Austausch von Feldkennlinien-Thermostaten in PKW-Kühlsystemen

 

Austausch von Zahnantriebsrädern
an Großtrocknungsanlagen

 

Austausch der Armlehnen an
25.000 Bürostühlen

 

Ursache für den Ausfall der Teile unter Feldbedingungen war eine mangelhaft hergestellte, elektrische Klemm­ver­bin­dung, die bei Be­triebs­tem­pe­ra­tur zu einem erhöhten Widerstand führte. Im Rahmen der weiteren Ermittlungen stellte sich heraus, dass der Her­stel­lungs­pro­zess des Teilelieferanten dem Systemhersteller bekannt und im Rah­men eines Audits abgenommen worden war. Des Weiteren wurde fest­ge­stellt, dass die mangelhafte Funktionsfähigkeit mit den vor­ge­ge­be­nen Prüfverfahren auch bei einer 100%-Funktionsprüfung nicht hätte erkannt werden können. Zu­dem hatten die Systemlieferanten sowie der OEM versäumt, vor Start der Se­rien­produktion den Thermostat aus­rei­chend zu erproben.

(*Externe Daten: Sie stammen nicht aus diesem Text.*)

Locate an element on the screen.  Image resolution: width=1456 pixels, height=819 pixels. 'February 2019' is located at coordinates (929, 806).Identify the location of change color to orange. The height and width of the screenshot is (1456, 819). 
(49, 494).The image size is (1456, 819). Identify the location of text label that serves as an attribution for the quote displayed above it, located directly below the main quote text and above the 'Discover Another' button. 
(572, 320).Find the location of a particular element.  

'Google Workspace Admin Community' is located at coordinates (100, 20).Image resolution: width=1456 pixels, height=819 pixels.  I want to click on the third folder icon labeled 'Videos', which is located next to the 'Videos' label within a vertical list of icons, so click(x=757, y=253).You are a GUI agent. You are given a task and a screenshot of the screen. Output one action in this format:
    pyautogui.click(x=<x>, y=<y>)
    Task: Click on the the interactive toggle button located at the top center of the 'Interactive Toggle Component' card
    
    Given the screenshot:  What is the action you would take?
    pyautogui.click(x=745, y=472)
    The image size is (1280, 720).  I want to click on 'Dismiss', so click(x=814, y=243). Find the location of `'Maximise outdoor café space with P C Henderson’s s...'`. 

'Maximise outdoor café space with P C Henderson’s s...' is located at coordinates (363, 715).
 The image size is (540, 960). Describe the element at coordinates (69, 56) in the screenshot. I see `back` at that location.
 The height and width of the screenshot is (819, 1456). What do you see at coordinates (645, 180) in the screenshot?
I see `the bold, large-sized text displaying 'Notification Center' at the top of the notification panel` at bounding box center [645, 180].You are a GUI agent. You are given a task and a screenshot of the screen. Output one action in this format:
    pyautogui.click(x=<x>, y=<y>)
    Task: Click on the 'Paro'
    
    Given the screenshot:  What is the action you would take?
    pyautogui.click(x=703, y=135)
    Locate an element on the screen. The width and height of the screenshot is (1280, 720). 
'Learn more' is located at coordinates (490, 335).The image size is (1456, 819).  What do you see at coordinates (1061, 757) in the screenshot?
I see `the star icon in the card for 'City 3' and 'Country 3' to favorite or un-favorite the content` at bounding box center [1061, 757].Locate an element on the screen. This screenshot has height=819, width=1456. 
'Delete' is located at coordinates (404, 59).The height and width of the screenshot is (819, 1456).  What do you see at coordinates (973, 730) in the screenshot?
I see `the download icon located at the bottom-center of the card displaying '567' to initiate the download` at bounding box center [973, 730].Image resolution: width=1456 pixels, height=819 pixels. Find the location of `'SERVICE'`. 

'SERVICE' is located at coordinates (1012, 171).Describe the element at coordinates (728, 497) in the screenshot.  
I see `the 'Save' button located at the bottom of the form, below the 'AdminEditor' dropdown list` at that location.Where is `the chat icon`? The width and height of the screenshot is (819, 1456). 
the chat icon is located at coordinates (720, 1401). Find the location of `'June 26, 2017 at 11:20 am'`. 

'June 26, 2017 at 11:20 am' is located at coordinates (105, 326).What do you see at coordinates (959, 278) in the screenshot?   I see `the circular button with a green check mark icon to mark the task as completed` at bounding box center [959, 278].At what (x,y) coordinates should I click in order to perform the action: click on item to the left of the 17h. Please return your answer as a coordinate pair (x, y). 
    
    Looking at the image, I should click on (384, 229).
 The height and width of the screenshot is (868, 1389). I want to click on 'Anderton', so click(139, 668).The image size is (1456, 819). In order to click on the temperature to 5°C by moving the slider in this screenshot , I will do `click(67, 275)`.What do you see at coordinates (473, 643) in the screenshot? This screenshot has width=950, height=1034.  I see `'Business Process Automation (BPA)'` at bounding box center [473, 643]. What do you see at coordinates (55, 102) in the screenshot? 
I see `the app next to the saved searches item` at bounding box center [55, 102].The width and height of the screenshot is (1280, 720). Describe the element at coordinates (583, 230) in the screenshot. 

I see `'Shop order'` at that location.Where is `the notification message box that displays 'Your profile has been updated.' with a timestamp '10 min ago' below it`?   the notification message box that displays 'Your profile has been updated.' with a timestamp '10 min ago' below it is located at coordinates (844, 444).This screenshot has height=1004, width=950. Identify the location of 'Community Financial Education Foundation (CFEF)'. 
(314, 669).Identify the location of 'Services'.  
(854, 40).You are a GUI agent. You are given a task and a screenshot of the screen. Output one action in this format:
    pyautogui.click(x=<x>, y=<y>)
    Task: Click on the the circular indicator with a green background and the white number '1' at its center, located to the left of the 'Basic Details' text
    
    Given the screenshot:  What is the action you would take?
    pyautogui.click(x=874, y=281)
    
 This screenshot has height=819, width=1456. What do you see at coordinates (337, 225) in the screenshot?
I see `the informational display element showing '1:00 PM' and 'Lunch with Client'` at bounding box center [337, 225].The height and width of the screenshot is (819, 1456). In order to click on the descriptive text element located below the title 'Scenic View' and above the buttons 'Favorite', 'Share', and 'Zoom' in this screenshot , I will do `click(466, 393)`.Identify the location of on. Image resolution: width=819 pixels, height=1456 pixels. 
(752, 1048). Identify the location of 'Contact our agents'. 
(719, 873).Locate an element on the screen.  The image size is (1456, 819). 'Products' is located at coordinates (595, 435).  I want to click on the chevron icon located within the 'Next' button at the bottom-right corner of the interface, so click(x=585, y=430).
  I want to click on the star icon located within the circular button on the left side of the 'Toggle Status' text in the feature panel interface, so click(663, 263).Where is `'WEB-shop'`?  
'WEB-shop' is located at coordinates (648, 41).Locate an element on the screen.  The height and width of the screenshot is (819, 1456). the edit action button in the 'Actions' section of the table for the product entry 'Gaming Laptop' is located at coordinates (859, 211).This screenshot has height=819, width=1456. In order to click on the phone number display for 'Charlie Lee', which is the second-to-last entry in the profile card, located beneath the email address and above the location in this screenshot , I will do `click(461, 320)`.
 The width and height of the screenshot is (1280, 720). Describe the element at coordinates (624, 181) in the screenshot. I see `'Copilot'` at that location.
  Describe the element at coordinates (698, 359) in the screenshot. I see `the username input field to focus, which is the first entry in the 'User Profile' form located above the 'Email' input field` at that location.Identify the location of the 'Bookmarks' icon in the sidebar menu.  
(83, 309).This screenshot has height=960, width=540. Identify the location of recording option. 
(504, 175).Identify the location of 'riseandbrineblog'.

Obwohl der Hersteller der Zahnräder eine Überlastung der Bauteile für die auftrenden Zahnbrüche ver­ant­wort­lich machte, ergaben die metal­lur­gi­schen Untersuchungen, dass eine mangelhafte Wärme­be­handl­ung der Bauteile die Schäden verursacht hatte. Im Rahmen der weiteren Ermittlungen konnte fest­ge­stellt werden, dass der Ma­schi­nen­hers­tel­ler beim Hersteller der Zahnräder weder ein Prüfzeugnis zur Güte der Bauteile an­ge­for­dert hatte, noch wurden Wa­ren­ein­gangs­kon­trol­len mittels eines Farb­ein­dring­tests durch­ge­führt. Bei diesem einfachen und preiswerten Test­ver­fahren hätten die Härtungsfehler bereits vor dem Verbau der Zahnräder fest­ge­stellt werden können.

Über einen Zeitraum von 2 Jahren wurden insgesamt 60.000 Arm­leh­nen­paare mit Horizontalverstellung aus­ge­lie­fert und in Bürostühlen verbaut. Etwa 6 Monate nach Beginn der Serien­pro­duk­tion kamen ver­mehrt Reklamationen aus dem Feld, dass sich die Polsterauflage der Armlehnen mit der Zeit ablöste. Im Rahmen der Analyse der Produkt- und Lieferhistorie konnte festgestellt wer­den, dass bei der Entwicklung der Horizontalverschraubung zunächst eine ungesicherte M5-Schraube ver­wen­det wurde. Daraufhin wurde eine mit Gewindekleber gesicherte M6-Schraube verbaut. Erst zu diesem Zeitpunkt führte man die ersten Erprobungen mit Hilfe von Einstufenschwingversuchen durch. Nachdem auch Chargen mit dieser konstruktiven Verbesserung zu Re­kla­ma­tio­nen führten, wurde fest­ge­stellt, dass der Gewindekleber von einzelnen Mitarbeitern in der Fer­ti­gung an der falschen Stelle auf­ge­tra­gen wurde. Im Rahmen der Er­mitt­lun­gen zur Scha­den­höhe wur­den die einzelnen Lie­fer­char­gen den unterschiedlichen Scha­den­ur­sachen zugeordnet und anhand der Char­gen­ken­nun­gen der mehrfache Aus­tausch von mangelhaften Armlehnen identifiziert. Der vom Büro­mö­bel­her­steller angegebene Aufwand pro Austausch der Stuhllehnen sowie die Kostensätze wurden auf Ange­mes­sen­heit und Plausibilität geprüft.